In accordance with the provisions of Section 152 of the Act, read with provisions contained in the Articles of Association of the Company, Mr. Paresh Shah (DIN: 08291953) shall be liable to retire by rotation at the ensuing Annual General Meeting ("AGM") of the Company and, being eligible, offers himself for re-appointment. The Nomination and Remuneration Committee and the Board has recommended his re-appointment.

Pursuant to Regulation 36 of the Listing Regulations read with Secretarial Standards- II on General Meetings necessary details of Directors appointed on the Board of the Company are provided as an Annexure- II to the notice of the AGM.

Appointments and Resignations

a. Appointments

During the year under review, there was no change in the composition of the Board of Directors of the Company. However, the Board at its meeting held on May 14, 2024, based on the recommendations of the Nomination and Remuneration Committee approved the following:

(i) Appointment of Mr. Mulesh Savla (DIN: 07474847) as an Additional Non- Executive Independent Director of the Company for a period of 5 (Five) years w.e.f. May 14, 2024, subject to approval of shareholders at the ensuing AGM of the Company.

(ii) Appointment of Ms. Prajakta Patil (ACS - 53370) as Company Secretary, Compliance Officer and Key Managerial Personnel w.e.f. May 14, 2024.

Pursuant to Regulation 36 of the Listing Regulations read with Secretarial Standards- II on General Meetings necessary details of Directors appointed on the Board of the Company are provided as an Annexure- II to the notice of the AGM.

b. Resignation

Ms.

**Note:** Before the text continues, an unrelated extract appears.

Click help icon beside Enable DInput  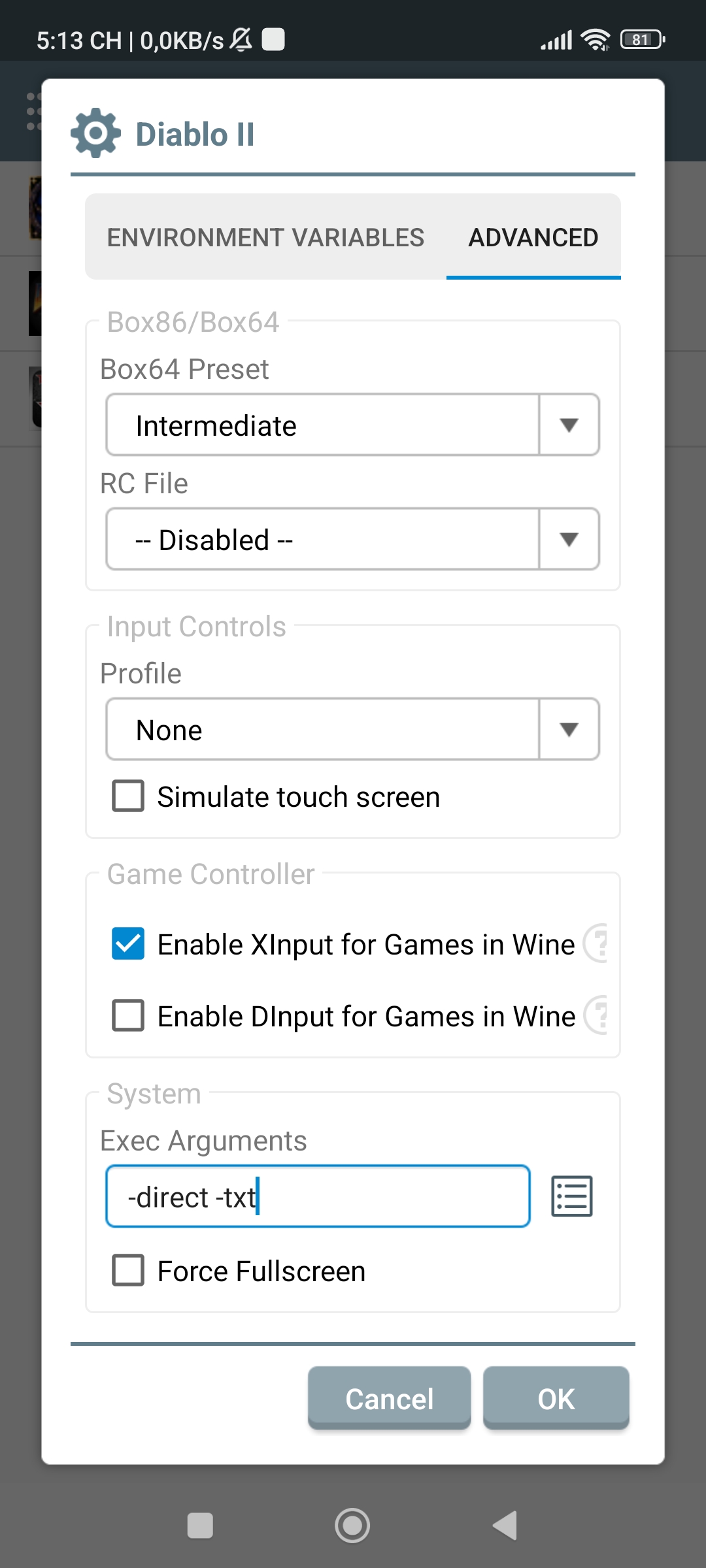pyautogui.click(x=597, y=1015)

Saloni Mehta resigned from the position of the Company Secretary and Compliance Officer of the Company w.e.f. close of business hours of March 31, 2024.

Director(s) Disclosure

Based on the declarations and confirmations received from the Directors, none of the Directors of the Company are disqualified from being appointed/ continuing as Directors of the Company.

A certificate of non - disqualification of directors obtained from M/s. Sunil M. Dedhia & Co is provided as Annexure II to the Report on Corporate Governance.

Independent Directors' Declaration

The Company has received the necessary declaration from each Independent Director stating that they meet the criteria of independence as laid out in Section 149(6) and 149(7) of the Act and Regulations 16(1)(b) and 25(8) of the Listing Regulations. The Company has also received from them declaration of compliance of Rule 6 (1) & (2) of the Companies (Appointment and Qualifications of Directors) Rules, 2014, regarding online registration with the "Indian Institute of Corporate Affairs" at Manesar, for inclusion of name in the data bank of Independent Directors.

Familiarisation Programmes

The Company has conducted Familiarisation Programmes for the Independent Directors of the Company covering the matters as specified in Regulation 25(7) of the Listing Regulations. The details of the training and familiarisation programmes conducted by the Company are available on the Company's website at www.valiantlabs.in.

Annual Evaluation of Directors, Committees and Board

Pursuant to the provisions of the Act and as per the Listing Regulations, the Board of Directors carried out annual performance evaluation of its own performance, the directors, individually as well as the working of its Committees.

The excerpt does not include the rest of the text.